(8/23) A resolution to be considered at the Sept. 4
town meeting to suspend hunting and trapping on town land would not lead to
efforts to stop hunting activities on town lands altogether, according to its
sponsoring commissioner.
Resident Larry Little expressed concerns at the Aug. 7
town meeting that the proposal looked like an attempt to end hunting on town
lands. Little added that hunting is a "long and proud industry" and generates
hundreds of millions of dollars for Maryland. "Don't turn our commissioners
into wildlife management," he said.
However, Commissioner William B. O'Neil Jr., who
informally presented the draft resolution to the board at the Aug. 7 meeting,
told The Dispatch that the temporary moratorium on hunting and trapping was
intended to give the town time to develop wildlife management practices to
protect natural assets and human safety, including hunters, and was not a
strategy to end hunting.
Use others' best management practices
O'Neil said he did not think developing the wildlife
management area could drag on like the town's comprehensive plan work, since
what is required would mostly be adopting existing best management practices
from other some local and state governments and tailoring them to Emmitsburg.
Establishing wildlife management rules would be
essentially a three-step process. First, there would be a temporary stay on
town-issued hunting permits for town land (the proposed resolution). Second,
the commissioners would need to adopt an ordinance declaring certain lands
within the town as wildlife management areas subject to an approved set of
wildlife management guidelines, the creation of which would be the third step
in the process.
A number of stated objectives would ultimately be
addressed by a wildlife management plan, including:
- Protection of a "sustainable and diverse wildlife
population (in essence, assuring no native animal - including beavers - would
be hunted to extermination);"
- Establishment of wildlife-dependent recreation areas
(nature trails); and
- Protection of ecologically sensitive areas and
threatened and endangered plants and animals.
O'Neil also proposed that any future guidelines include
property boundary markers demarking town lands along with a review and
evaluation of any existing no-fire (safety) zones, which are given to hunters
when they apply for hunting permits. Fishing would not be covered under the
moratorium because of its low impact on ecology and safety.

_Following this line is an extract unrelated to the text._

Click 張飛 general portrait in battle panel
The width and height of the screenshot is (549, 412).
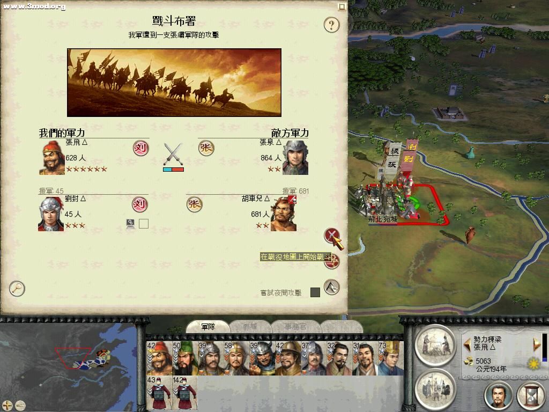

Beavers and wayward shots inspired action
Recent public concerns over proposed plans by the town
to exterminate the beaver population at Rainbow Lake and reports of shots fired
from town property into private land prompted interest in establishing wildlife
management areas.
Although administrators said the town did not intend to
continue killing the beavers, the board of commissioners took measures to
ensure that they would first approve any such proposal in the future.
Both Catherine Forrence and her mother, Betsey, had
stated at a town meeting that shots had been fired, apparently by hunters, from
town land into property owned by Betsey Forrence.
O'Neil's plan would involve Maryland Department of
Natural Resources in developing both safety strategies and providing wildlife
management guidance.
Some prevention methods that might be used to protect
property owners next to land where hunting is taking place could include
well-marked boundaries and even berms to impede a hunter's line-of-sight,
although they would not block those hunting from trees.